1. Load astrophysics data

The Large Scale Structure (LSS) map represents the cosmic density field — the distribution of matter in the universe. It has complex non-Gaussian structure (filaments, voids, clusters) that cannot be fully described by the power spectrum alone.

import urllib.request

data_path = Path("data/LSS_map_nside128.npy")

if not data_path.exists():
    print("Downloading LSS map from FOSCAT_DEMO...")
    data_path.parent.mkdir(parents=True, exist_ok=True)
    url = "https://github.com/jmdelouis/FOSCAT_DEMO/raw/main/data/LSS_map_nside128.npy"
    urllib.request.urlretrieve(url, str(data_path))
    print(f"  Downloaded: {data_path.stat().st_size / 1e6:.1f} MB")

print("Loading LSS map...")
im_full = np.load(str(data_path))
print(f"  Original: nside=128, npix={im_full.shape[0]:,}")
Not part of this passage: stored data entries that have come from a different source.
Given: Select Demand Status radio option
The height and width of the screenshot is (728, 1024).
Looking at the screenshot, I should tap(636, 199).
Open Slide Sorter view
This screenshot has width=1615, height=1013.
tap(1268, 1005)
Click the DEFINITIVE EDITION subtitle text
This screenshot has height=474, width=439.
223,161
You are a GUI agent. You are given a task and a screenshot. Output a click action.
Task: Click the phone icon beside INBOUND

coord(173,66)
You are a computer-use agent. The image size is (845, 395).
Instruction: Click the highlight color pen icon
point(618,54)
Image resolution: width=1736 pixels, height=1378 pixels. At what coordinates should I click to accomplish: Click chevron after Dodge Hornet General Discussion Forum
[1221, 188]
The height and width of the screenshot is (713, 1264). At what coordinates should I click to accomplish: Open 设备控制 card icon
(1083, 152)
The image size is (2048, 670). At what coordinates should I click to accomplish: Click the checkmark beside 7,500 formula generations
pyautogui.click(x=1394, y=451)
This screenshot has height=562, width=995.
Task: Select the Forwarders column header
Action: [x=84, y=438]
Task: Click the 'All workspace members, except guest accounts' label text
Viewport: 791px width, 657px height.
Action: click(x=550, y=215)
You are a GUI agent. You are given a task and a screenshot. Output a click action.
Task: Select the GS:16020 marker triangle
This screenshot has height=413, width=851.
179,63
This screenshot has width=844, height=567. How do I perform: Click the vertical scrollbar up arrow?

# Downgrade to working resolution
im = hp.ud_grade(im_full, NSIDE, order_in='NESTED', order_out='NESTED')
im = im.reshape(1, 12 * NSIDE**2).astype(np.float32)
print(f"  Working: nside={NSIDE}, npix={im.shape[1]:,}")
print(f"  Data range: {im.min():.4f} to {im.max():.4f}")
print(f"  Mean: {im.mean():.4f}, Std: {im.std():.4f}")
Loading LSS map...
  Original: nside=128, npix=196,608
  Working: nside=32, npix=12,288
  Data range: -2.4878 to 3.1605
  Mean: -0.0000, Std: 0.7392

2. Create random starting point

FOSCAT starts from random noise and iteratively adjusts it until its scattering transform coefficients match those of the target map. The result is a new map that is visually different from the original but shares the same statistical properties.

np.random.seed(SEED)
imap = np.random.randn(*im.shape).astype(np.float32)
imap = imap * im.std() + im.mean()

print(f"Random start: mean={imap.mean():.4f}, std={imap.std():.4f}")

# No mask — use all pixels
mask = np.ones_like(im)
Random start: mean=0.0112, std=0.7370

3. Compute reference scattering coefficients

The scattering transform computes multi-scale wavelet coefficients and their correlations. These capture the texture, filamentary structure, and non-Gaussian statistics of the map.

We compute these from the original LSS map — this is what the synthesis will try to match.

print("Computing scattering coefficients...")
scat_op = sc.funct(NORIENT=4, KERNELSZ=3, all_type='float32', silent=True)
print(f"  Device: {scat_op.backend.device}")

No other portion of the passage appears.